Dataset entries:
/---

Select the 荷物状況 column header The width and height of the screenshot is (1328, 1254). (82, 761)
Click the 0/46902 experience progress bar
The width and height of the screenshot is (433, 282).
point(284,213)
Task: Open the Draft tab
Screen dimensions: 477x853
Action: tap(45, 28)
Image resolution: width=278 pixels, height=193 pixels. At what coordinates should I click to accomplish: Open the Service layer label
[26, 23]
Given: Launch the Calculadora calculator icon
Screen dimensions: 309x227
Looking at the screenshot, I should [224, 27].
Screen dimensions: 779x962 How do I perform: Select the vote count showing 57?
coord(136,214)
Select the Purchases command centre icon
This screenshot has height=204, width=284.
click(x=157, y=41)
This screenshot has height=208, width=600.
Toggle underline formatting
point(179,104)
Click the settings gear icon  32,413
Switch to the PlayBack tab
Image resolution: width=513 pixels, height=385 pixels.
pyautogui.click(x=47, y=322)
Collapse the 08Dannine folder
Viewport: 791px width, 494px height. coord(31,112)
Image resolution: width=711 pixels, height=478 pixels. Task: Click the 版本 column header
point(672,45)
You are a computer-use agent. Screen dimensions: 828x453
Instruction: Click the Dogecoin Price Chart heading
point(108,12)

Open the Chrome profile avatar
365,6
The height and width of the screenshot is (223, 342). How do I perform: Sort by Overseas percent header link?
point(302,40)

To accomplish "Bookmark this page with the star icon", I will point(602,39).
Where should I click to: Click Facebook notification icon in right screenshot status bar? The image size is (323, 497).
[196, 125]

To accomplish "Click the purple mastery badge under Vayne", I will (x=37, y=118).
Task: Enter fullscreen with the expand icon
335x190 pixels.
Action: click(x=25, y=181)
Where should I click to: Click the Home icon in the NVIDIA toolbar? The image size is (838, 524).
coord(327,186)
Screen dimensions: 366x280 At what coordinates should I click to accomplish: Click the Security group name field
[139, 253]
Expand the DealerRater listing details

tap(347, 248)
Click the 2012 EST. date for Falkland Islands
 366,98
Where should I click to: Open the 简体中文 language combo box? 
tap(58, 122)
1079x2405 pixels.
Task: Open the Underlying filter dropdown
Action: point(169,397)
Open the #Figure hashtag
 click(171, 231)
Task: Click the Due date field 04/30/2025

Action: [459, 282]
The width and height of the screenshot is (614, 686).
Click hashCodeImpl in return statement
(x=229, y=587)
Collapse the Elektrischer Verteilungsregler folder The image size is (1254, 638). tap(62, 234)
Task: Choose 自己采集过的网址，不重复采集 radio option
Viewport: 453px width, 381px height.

\---

Aim of the exercise: Lines that contain "will" are the result; find them in the entries above and copy each one.

Output below:
To accomplish "Bookmark this page with the star icon", I will point(602,39).
To accomplish "Click the purple mastery badge under Vayne", I will (x=37, y=118).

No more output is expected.